A XP Investimentos, por exemplo, segue projetando novo déficit primário para o Governo Central em 2024, de 0,6% do PIB. Para o economista da corretora Tiago Sbardelotto, as medidas recém-aprovadas pelo governo, de aumento de receita, deverão trazer efeitos positivos para a arrecadação, mas não o suficiente para o atingimento da meta de déficit zero neste ano.

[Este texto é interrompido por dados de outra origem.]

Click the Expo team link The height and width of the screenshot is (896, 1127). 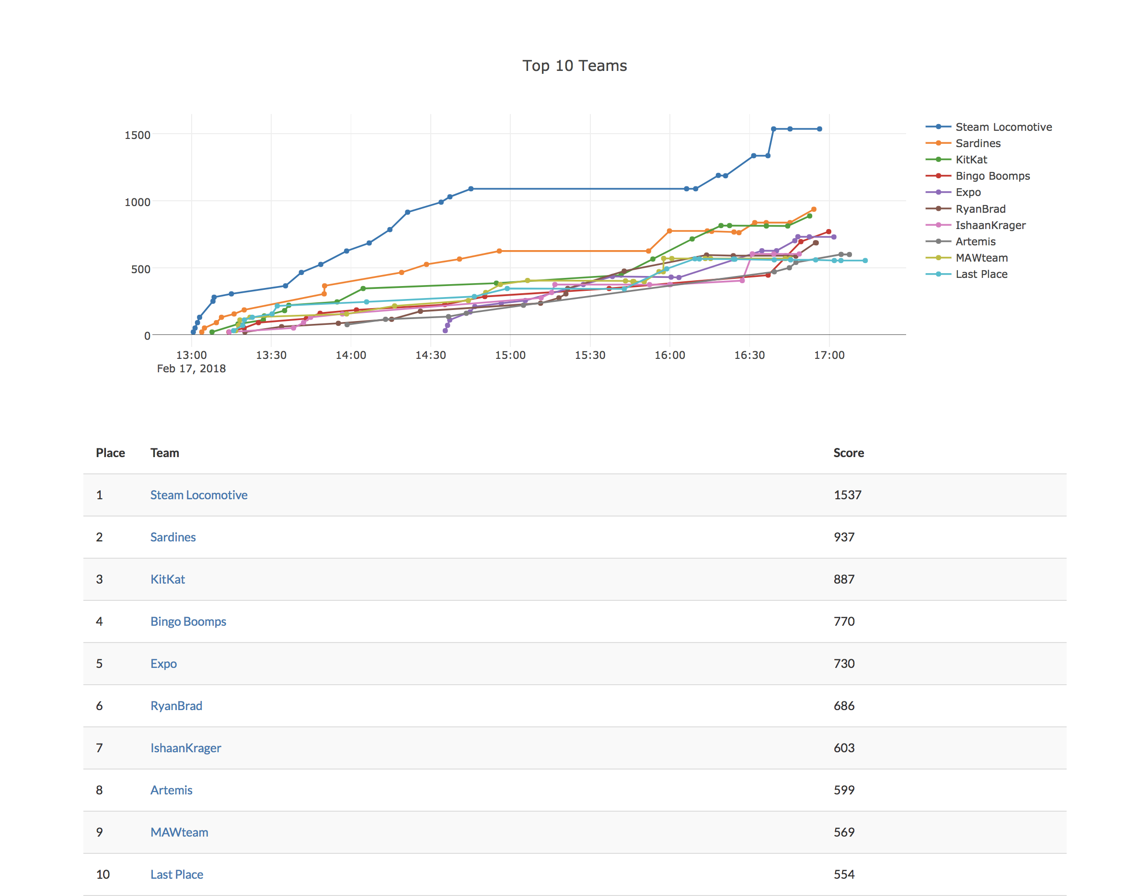pos(164,663)
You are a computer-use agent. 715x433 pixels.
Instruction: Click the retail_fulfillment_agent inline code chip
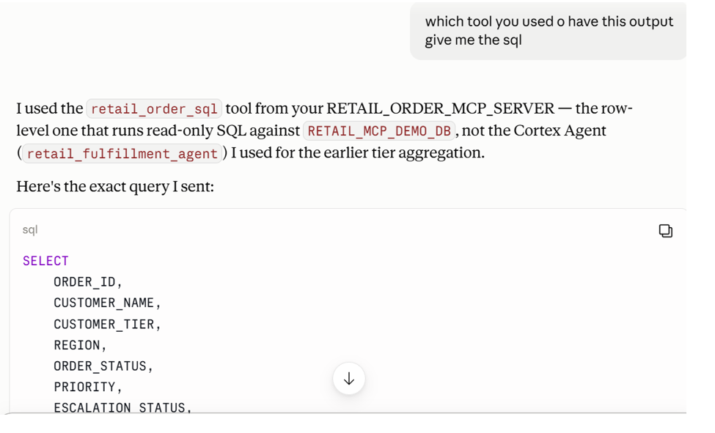122,153
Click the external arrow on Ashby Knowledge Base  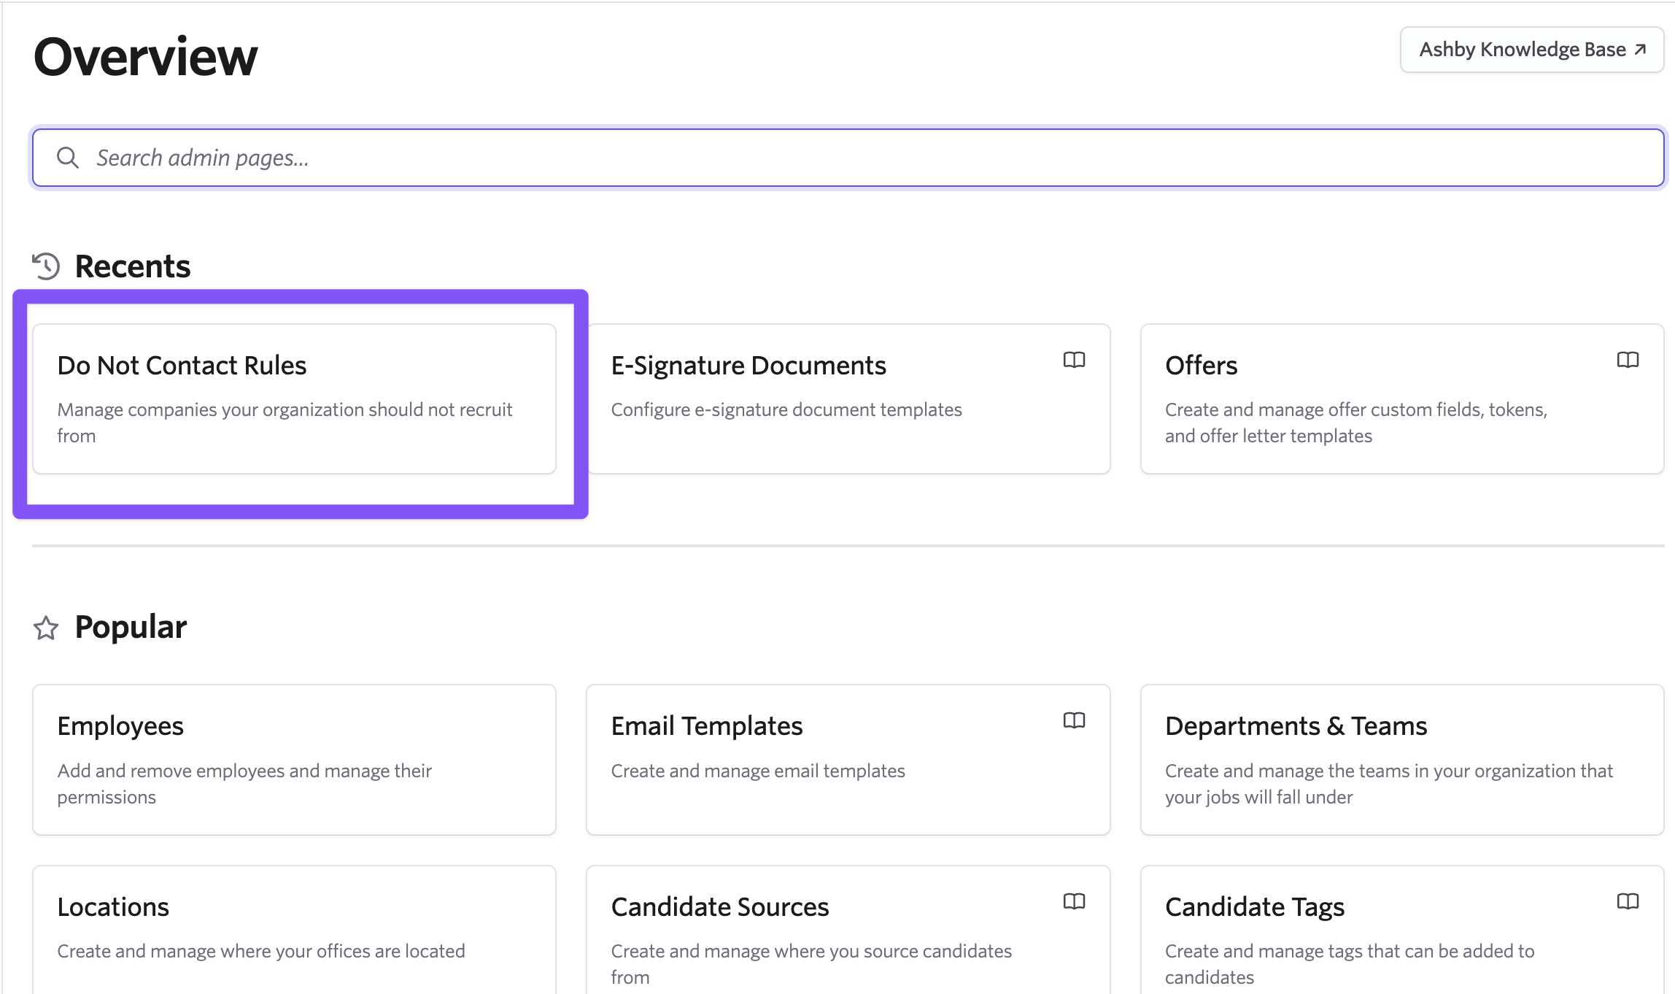[1640, 50]
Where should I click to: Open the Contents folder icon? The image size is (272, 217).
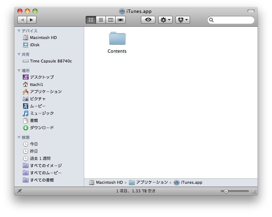[117, 39]
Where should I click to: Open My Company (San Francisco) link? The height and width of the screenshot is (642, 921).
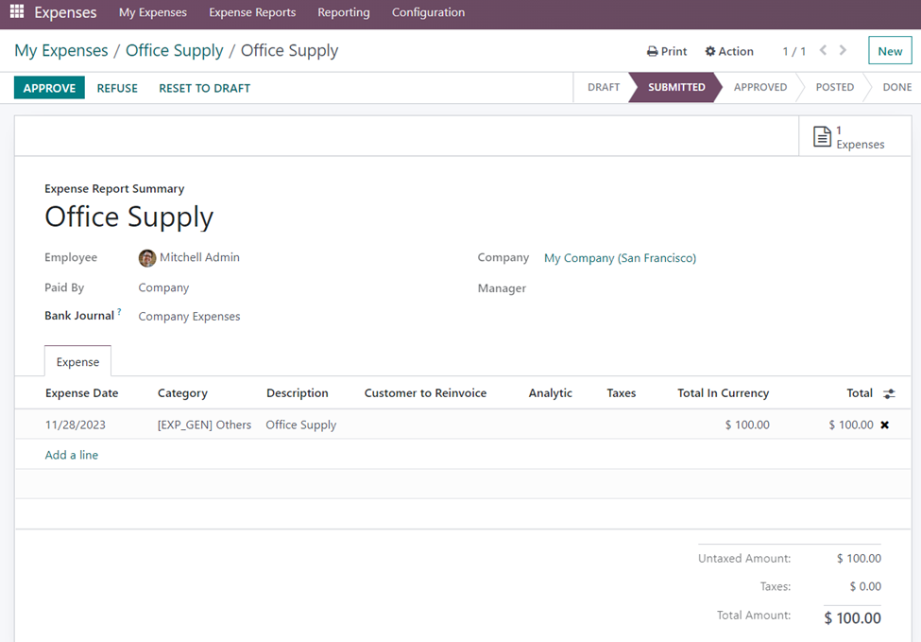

”Algumas receitas incluídas no orçamento permanecem altamente incertas, como os R$ 34,5 bilhões das concessões ferroviárias e os R$ 35 bilhões da mudança nos subsídios do ICMS”, disse Sbardelotto, em nota. Ele ainda acrescenta que a provável extensão do programa de desoneração da folha de pagamento pode impor um viés de baixa nas receitas previdenciárias esperadas pelo governo.”Além disso, ainda vemos pressão proveniente de gastos relacionados à previdência e assistência social, o que poderia exigir algum bloqueio nas despesas discricionárias (mas não deve aumentar o gasto total).”

 

O economista-chefe do Banco BMG, Flavio Serrano, também projeta um novo déficit primário para o Governo Central em 2024, de pouco menos de 1% do PIB. Segundo ele, em um cenário otimista, com efeito da elevação de receitas pretendido pelo governo, o saldo negativo diminuiria para cerca de 0,6% do PIB. Mesmo assim, ainda ficaria acima da margem de tolerância admitida no arcabouço fiscal, que é um déficit de 0,25% para uma meta zero.

 

Em entrevista recente para o Estadão, o economista-chefe do Itaú Unibanco, Mário Mesquita, disse que, em março, o governo “vai ter de escolher entre alterar a meta (de resultado primário), fazer contingenciamento (do orçamento), ou uma combinação dos dois”. Para ele, será aceitável um rombo nas contas de até 1% neste ano, porque isso significaria uma queda acentuada em relação ao visto no ano passado, indicando um esforço na questão fiscal. “Se passar de 1%, vai gerar preocupação, de 1,5% mais ainda, 2%, então, nem se fala, dado que no ano passado já foi acima disso”, disse.

 

‘Bons sinais’

Na avaliação de Rogério Ceron, no entanto, embora o resultado do ano tenha sido o segundo pior da série histórica, o número já indica o início de um processo de recuperação fiscal. “Nossa sinalização para o horizonte de médio prazo é de reversão desta tendência que vem acontecendo em mais de uma década, de piora a cada um desses ciclos”, disse o secretário, reforçando que o governo trabalha para se aproximar de resultados mais próximos do equilíbrio orçamentário. “Esperamos que a partir de 2024 o movimento de recuperação fiscal fique mais nítido.”

 

Ele citou que, de janeiro de 2019 a dezembro de 2022 (mandato de Jair Bolsonaro), o resultado primário anualizado registrou uma média de déficit de R$ 263,2 bilhões. “Fechamos com um resultado que já é melhor que a média dos últimos anos”, disse.

 

Apesar da descrença do mercado, Rogério Ceron diz que o governo vê “bons sinais” para o cumprimento da meta fiscal em 2024, em linha com o planejado pela Fazenda, que prevê zerar o déficit. Na avaliação do secretário, a regra do arcabouço que limita o crescimento das despesas é a essência do novo marco fiscal e irá garantir que “ano a ano” o Executivo melhore seu resultado. “Tem meta mais arrojada justamente para acelerar a recuperação”, afirmou.

 

O secretário disse ainda que os dados preliminares da arrecadação de janeiro mostraram uma “performance” de entrada de receitas maior do que a inicialmente esperada pela pasta. Ceron pontuou que houve “muito avanço” na correção de distorções fiscais, com a ajuda do Congresso Nacional. “Agradecemos o empenho do Congresso e Judiciário, que estão nos apoiando numa agenda de Estado, de recuperação econômica”, disse.

 

Questionado sobre o objetivo traçado para 2024, após economistas e o Tribunal de Contas da União (TCU) apontarem risco de superestimação da projeção de receitas, Ceron pontuou que a partir de fevereiro o governo terá dados mais atualizados para avaliar a performance estimada para o ano. “Mas os dados parciais de janeiro mostram uma performance até maior do que o esperado”, disse.